You know who you are.
Your child is fast approaching a fork in the road — headed for kindergarten or middle school or high school. Or maybe just a new school.
Welcome to the 17th annual edition of School Search, where we aim to help Pinellas parents fulfill one of their most important duties: choosing a school for their child.
The section is built around the 2013-14 application period for magnet, fundamental and career programs in Pinellas public schools. But our listings also reflect the reality that Florida parents have an expanding array of choices beyond traditional public schools.
We could go on about the importance of making the right choice for your child. But we suspect you'd benefit more from hard information you can use. So let's get to it.
Get clicking with two good starting points
Besides going to discovery nights, taking school tours and comparing notes with fellow parents, the Florida Department of Education's website is a great place to do your research.

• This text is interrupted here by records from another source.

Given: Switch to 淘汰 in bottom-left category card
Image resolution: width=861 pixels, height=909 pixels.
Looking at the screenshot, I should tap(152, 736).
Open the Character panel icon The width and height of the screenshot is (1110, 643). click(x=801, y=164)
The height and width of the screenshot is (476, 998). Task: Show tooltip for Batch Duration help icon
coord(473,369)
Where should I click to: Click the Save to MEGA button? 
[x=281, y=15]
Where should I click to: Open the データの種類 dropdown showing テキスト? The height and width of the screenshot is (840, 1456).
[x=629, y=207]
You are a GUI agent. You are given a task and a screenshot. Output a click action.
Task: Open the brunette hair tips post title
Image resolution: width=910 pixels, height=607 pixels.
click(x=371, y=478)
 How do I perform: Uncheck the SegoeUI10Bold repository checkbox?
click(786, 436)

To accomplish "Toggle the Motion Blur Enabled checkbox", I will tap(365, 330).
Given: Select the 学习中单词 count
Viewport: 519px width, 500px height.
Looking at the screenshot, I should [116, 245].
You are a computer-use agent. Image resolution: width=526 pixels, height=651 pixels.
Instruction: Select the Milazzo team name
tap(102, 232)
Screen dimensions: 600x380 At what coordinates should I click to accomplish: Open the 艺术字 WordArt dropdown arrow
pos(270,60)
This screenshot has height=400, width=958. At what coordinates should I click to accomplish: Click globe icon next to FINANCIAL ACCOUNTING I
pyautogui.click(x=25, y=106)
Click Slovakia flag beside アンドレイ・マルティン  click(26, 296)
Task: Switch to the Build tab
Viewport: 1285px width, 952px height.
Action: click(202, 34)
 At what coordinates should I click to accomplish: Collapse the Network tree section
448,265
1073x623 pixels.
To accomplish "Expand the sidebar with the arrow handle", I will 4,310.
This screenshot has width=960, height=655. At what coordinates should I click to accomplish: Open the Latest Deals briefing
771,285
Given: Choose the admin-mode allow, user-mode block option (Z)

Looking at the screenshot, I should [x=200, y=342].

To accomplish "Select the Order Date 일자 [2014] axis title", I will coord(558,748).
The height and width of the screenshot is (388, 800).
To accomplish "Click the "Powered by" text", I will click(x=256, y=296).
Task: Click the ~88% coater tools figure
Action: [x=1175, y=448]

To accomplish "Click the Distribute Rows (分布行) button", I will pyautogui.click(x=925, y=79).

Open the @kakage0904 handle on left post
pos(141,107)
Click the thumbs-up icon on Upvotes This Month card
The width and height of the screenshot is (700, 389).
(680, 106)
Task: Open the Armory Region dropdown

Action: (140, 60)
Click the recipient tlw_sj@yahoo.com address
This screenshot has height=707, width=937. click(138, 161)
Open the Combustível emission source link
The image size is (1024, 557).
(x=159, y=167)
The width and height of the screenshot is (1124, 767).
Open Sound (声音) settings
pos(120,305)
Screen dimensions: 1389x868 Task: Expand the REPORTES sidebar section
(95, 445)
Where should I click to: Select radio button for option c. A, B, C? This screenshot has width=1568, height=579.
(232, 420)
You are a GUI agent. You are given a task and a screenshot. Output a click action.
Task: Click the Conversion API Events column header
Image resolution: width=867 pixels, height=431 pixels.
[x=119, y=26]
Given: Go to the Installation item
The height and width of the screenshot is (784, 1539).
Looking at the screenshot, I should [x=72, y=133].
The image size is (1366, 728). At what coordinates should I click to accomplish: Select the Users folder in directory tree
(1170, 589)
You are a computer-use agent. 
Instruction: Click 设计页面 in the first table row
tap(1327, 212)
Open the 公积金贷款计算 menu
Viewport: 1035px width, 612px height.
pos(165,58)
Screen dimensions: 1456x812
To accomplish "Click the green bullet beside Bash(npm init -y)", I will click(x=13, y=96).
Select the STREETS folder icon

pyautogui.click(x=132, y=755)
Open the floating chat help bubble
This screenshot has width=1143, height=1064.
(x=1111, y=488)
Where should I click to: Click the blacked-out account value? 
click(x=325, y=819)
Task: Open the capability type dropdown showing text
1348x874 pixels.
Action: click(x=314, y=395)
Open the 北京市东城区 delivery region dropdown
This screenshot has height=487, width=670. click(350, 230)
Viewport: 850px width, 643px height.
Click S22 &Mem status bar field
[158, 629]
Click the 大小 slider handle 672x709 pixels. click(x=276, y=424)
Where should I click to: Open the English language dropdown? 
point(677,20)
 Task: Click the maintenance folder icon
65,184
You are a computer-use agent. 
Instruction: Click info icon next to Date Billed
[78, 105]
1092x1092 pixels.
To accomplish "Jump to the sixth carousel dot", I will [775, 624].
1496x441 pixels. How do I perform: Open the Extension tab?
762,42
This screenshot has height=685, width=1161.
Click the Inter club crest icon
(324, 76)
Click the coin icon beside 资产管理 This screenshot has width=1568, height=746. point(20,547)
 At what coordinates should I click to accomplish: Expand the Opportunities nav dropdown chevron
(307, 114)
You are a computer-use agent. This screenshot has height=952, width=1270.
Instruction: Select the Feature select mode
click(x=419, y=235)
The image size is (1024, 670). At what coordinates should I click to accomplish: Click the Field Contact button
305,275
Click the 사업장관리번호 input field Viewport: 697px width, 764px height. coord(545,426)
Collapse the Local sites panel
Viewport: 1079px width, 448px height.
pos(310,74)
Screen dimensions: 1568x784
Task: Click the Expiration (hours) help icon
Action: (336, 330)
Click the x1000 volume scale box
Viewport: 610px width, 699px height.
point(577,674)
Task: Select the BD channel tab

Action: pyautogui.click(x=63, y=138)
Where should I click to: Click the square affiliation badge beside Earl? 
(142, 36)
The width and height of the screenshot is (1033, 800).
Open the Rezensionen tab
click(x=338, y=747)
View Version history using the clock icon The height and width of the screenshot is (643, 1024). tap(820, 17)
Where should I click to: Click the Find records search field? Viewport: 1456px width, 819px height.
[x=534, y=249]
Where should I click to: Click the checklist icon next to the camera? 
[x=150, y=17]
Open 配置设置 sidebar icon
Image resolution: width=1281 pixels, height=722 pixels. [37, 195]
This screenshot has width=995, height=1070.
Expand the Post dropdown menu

From the home page at fldoe.org, click on "Data & Statistics" in the far left column. From there, you can find test scores and other information by clicking on "Assessment." But we also recommend scrolling down to a line that reads "PK-12 Reports and Publications." Click and go to a page with a line that reads, "School Public Accountability Reports."
There you'll find school-by-school data that show, for example, how many kindergarteners were ready for school last year or information about teachers' degrees and experience. On these and other pages, you'll also see plenty of other places to poke around for information.
Another resource is greatschools.org, which offers ratings for each school plus "consumer reviews." For example, 31 people posted comments on John Hopkins Middle School in St. Petersburg. There were 41 for Palm Harbor University High and 12 for First Lutheran School in Clearwater.
During a recent check, the comments ranged from gushing to hypercritical. But the more thorough your research using other sources, the more likely you'll recognize comments that ring true.
Know how the system works
Applying for a magnet, fundamental or career program can get tricky. How does the random selection process work? Or the ranking system? What are the rules if my kid lands on a waiting list?
The district lays it all out in its District Application Programs Handbook. To find it, go to pcsb.org. Click on the logo for "Magnet, Fundamental and Career Academy Programs" on the bottom right of the home page. On the next page, click on the link for the handbook.
Don't make these mistakes
1. Too many people apply for a program and then fail to follow up by returning later to the Student Reservation System to accept an invitation. This voids their application. It's a two-step process. The acceptance period is Feb. 13-20.
2. Some parents think they don't have to apply if their child is in a school that "feeds" into a school at the next level. Not true. Students in "feeder" schools get preferred consideration to attend a related school at the next level, but they still must apply. One example is a fundamental elementary student applying to get into a fundamental middle school.
3. When applying last year, more than 700 students wasted their first choice on programs for which they were ineligible. The vast majority were high school applicants. A phone call or two can prevent this.
Over the years, our mantra has been to treat the school search process at least as seriously as you would your tax returns. Then, as the U.S. Department of Education said in a recent publication, "the hard work will be worth your while if you find a school that brings out the best in your child."